R.I.P. 4-27-59~7-22-09
Great post Jak. For me, EIC is STILL painful to watch. I stood in the raquetball court in April and watched EIC on screen at one end, while AFH was showing on the other end. To me....it was very emotional. Yes...I saw him as suffering and stretching to be a shell of the performer he once was. To me...he was no more "reachable" than he had been on the night when he autographed a picture for "Bohega". His singing voice may have been strong, but his speaking voice was halting and weak. In October of 77 when we all saw EIC I was heartbroken. It still fascinates me as to how it all came to such a tragic end. As bad as it hurts me to watch it..I always wonder what those around him think now when they see it, 30 years later. There was nothing about that show that was warm and appealing. I almost felt like a voyeur...watching something that maybe I shouldn't be seeing.![]()

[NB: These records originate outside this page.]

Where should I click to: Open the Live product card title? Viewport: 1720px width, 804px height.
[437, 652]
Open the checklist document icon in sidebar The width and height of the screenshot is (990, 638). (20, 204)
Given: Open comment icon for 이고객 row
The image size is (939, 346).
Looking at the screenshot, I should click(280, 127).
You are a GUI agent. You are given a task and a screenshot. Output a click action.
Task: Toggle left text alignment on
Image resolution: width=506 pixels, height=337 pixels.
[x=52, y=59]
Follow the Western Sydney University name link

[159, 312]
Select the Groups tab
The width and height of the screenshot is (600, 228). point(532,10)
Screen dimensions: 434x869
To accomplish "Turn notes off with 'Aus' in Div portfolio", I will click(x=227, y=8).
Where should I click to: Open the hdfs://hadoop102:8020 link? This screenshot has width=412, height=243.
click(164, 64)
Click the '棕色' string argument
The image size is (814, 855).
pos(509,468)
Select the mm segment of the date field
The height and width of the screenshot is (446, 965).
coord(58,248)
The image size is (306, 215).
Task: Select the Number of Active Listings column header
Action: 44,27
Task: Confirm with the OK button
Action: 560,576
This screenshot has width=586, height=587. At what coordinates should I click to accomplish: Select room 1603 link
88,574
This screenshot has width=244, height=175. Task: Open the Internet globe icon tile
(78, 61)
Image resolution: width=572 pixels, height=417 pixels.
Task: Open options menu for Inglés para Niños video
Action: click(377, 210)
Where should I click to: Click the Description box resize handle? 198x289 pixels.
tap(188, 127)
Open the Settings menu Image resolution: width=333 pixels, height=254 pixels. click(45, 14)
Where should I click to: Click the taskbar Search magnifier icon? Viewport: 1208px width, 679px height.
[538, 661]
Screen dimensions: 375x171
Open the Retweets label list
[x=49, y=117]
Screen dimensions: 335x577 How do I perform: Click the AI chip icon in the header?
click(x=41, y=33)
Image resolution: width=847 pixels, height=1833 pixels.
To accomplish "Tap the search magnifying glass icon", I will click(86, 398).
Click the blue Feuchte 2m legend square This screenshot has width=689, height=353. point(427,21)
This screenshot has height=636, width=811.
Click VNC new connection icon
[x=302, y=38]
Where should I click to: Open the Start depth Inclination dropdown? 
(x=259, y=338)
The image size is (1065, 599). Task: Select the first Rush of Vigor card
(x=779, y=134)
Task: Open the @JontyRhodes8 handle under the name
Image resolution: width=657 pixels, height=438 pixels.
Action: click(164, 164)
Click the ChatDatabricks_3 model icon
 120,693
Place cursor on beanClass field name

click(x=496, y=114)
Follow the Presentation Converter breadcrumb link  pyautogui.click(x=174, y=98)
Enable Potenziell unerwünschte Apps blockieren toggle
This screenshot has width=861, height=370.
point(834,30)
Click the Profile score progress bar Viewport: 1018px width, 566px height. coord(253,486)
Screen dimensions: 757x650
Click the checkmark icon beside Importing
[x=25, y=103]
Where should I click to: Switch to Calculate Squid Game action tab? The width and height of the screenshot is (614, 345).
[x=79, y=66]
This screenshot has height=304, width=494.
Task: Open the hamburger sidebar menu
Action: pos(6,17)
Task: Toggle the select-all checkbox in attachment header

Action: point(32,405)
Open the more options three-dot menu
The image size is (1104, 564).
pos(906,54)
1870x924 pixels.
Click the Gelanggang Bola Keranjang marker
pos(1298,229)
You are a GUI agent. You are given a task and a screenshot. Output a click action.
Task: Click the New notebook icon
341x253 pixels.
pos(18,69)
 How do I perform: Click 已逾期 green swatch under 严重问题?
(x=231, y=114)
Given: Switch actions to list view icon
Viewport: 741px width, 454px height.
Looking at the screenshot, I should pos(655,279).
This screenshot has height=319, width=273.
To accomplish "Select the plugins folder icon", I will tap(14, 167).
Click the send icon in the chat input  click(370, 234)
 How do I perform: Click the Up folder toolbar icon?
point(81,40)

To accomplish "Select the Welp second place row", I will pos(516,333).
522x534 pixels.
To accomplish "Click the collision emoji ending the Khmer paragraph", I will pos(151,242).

So true Rosanne. I find it so difficult to watch EIC or even to look at photos of Elvis during the last two years of his life. I almost think of Elvis at that time as being a different individual than the one I grew up loving and listening to. I don`t really know how to explain it. I watch him at the end of his life at that concert and I feel like I am at the edge of my seat wanting to help him out in some way! It is very weird! My gosh he was just 42 and I am 42 and I think he was so young!! How did it get to this!!! It is for me very heartbreaking to watch. A man who should of been in the prime of his life was now at the end of his life. I often wonder what did he think when he saw himself that way!! God bless him!!!